Given the high cost of replacing the steam drum, it is very important to understand its structural integrity. The main concern with regard to drum integrity is widespread fatigue cracking of large nozzle welds or seam welds. Fatigue in the steam drum is primarily caused by the combined action of pressure and temperature cycling. The effects of thermal cycling are always a concern, but also difficult to quantify by means of hand calculations. This contributes to uncertainty regarding the drum’s integrity. Small cracks can usually be ground out and is consequently not a major risk. However, in the event of a large crack in the drum, the client will be forced to do a high risk weld repair. Therefore, fatigue assessment was focused on features of which failure would lead to high-risk repairs, e.g. downcomer nozzle welds.

The Plant

The fatigue assessment of a 200MW boiler steam drum in the context of a life extension study to determine if the boiler could be used until 2035. The boiler under consideration is a Babcock & Wilcox El-Paso unit that was commissioned around 1970. It burns pulverized coal and it is rated at 200MW. Since commissioning, the unit has done approximately 300 000 turbine run hours.

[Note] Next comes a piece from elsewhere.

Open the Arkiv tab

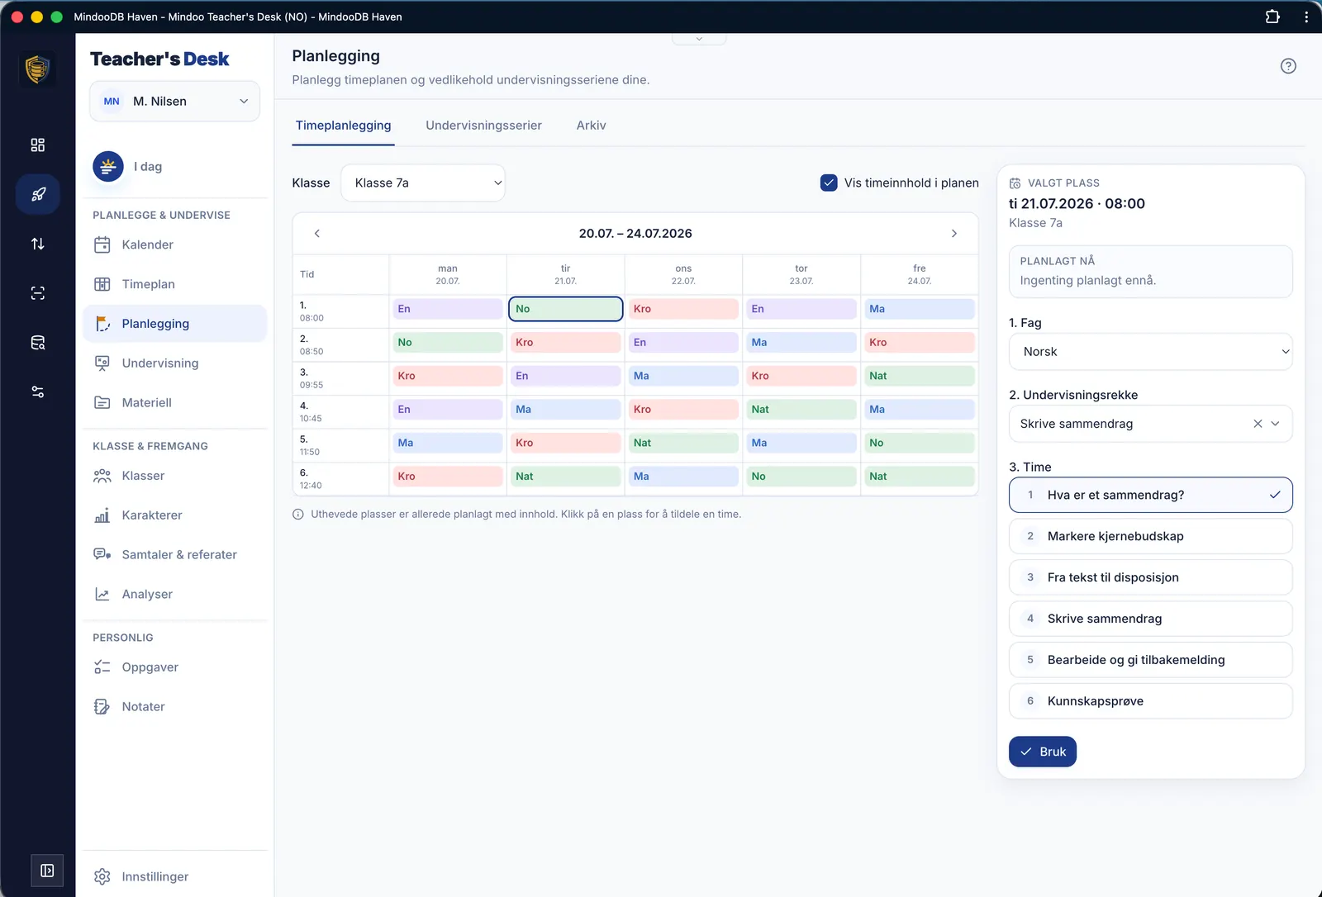coord(591,126)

The Fatigue Assessment Method

Throughout this work, the method of PD5500a was used to calculate and evaluate fatigue damage. The assessment was not aimed at calculating the remaining life of the drum. Rather, the assessment was conducted in a conservative manner and consequently demonstrated that estimated fatigue damages were insignificant.

Given the complexity of geometry and loads, stresses were calculated using the finite element method. Processing of the stresses to derive stress ranges was done according to the prescriptions of PD5500. For unwelded material, the principal stress with the largest range was cycle counted; for weld toes, stress linearization was done according to the method of EN13445b in order to arrive at structural hot spot stresses which could be used for cycle counting. Since stress cycles turned out to be relatively simple, cycle counting was done by inspection.

The Conclusion
The following conclusions were drawn from the work conducted:

• Current ramp rates not problematic in view of life extension until 2035.
• The main shell with its seam welds and internal fillet welds at very little risk of cracking.
• The most fatigue damage will accumulate at the saturated steam nozzle openings, with estimated damage of 0.32 at 2035.
• Drumhead at very little risk of cracking, with total damage of 0.05 estimated for the safety valve nozzle bore at 2035.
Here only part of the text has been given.